Overall, there was no statistically significant correlation between the volume change and positional relationship of the mandibular condyle immediately after surgery and approximately 6 months after surgery, implying that they should be regarded as independent phenomena, with each may be related to distant underlying mechanisms.

Finally, a significant correlation was detected between the amount of mandibular advancement and AJS in the Class II malocclusion group, and also between the amount of mandibular setback and PJS in the Class III malocclusion group (Table 2). This result is consistent with the findings of existing studies [33, 34]. These anatomical correlations may be due to the pull of the pterygomasseteric sling caused by lengthening or stretching of the muscle fibers after BSSRO. With the amount of mandibular movement increases, there is the potential for a regressive phenomenon to occur.

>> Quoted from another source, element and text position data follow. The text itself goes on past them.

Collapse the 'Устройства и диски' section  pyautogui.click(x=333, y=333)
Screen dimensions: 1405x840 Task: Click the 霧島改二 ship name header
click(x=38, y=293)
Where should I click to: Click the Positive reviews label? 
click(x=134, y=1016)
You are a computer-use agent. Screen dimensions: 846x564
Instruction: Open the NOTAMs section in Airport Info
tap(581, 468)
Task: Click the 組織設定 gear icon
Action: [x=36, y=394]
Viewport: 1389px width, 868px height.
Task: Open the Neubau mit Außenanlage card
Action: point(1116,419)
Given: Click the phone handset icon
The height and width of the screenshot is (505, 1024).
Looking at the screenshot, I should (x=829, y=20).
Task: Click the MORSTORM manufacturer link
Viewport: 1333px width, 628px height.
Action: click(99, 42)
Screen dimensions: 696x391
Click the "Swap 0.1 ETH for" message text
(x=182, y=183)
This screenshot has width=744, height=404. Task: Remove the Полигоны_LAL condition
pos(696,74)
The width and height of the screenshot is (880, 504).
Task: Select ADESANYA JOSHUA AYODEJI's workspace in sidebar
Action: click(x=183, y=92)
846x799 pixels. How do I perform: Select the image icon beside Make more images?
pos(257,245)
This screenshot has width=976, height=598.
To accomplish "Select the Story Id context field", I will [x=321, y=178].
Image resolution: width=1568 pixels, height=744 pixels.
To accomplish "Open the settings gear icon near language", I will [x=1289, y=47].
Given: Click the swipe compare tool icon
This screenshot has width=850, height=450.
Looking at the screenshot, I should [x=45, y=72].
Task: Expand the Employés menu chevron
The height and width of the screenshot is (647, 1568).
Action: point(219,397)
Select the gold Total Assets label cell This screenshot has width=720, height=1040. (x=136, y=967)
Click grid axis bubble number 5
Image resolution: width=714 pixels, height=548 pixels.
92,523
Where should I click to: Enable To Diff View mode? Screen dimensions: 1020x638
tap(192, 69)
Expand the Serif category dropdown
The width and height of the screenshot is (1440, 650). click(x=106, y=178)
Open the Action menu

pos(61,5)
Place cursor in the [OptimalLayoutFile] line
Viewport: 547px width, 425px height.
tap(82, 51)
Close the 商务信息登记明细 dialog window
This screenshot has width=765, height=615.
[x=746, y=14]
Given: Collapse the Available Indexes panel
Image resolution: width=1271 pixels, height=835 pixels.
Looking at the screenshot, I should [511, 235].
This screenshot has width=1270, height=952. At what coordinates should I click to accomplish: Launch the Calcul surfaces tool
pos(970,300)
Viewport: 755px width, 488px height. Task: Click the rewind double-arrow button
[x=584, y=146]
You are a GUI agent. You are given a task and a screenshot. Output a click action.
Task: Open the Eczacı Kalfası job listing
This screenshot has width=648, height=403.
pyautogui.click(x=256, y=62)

This study acknowledges the limitation of the relatively small patient sample size, which may impose constraints on the generalizability and reliability of the findings. Future research efforts with larger sample sizes are required to draw more robust conclusions.

Conclusions

This study identified a significant volume decrease and superior-medial movement of the mandibular condyle in patients with skeletal Class II and III malocclusion immediately and approximately 6 months after BSSRO surgery. However, no correlation was found between a decrease in condyle volume and positional change, implying that distinct underlying mechanisms may be involved. Additionally, patients with Class II malocclusion showed a significant correlation between mandibular advancement and AJS, while those with Class III malocclusion demonstrated a significant correlation between mandibular setback and PJS.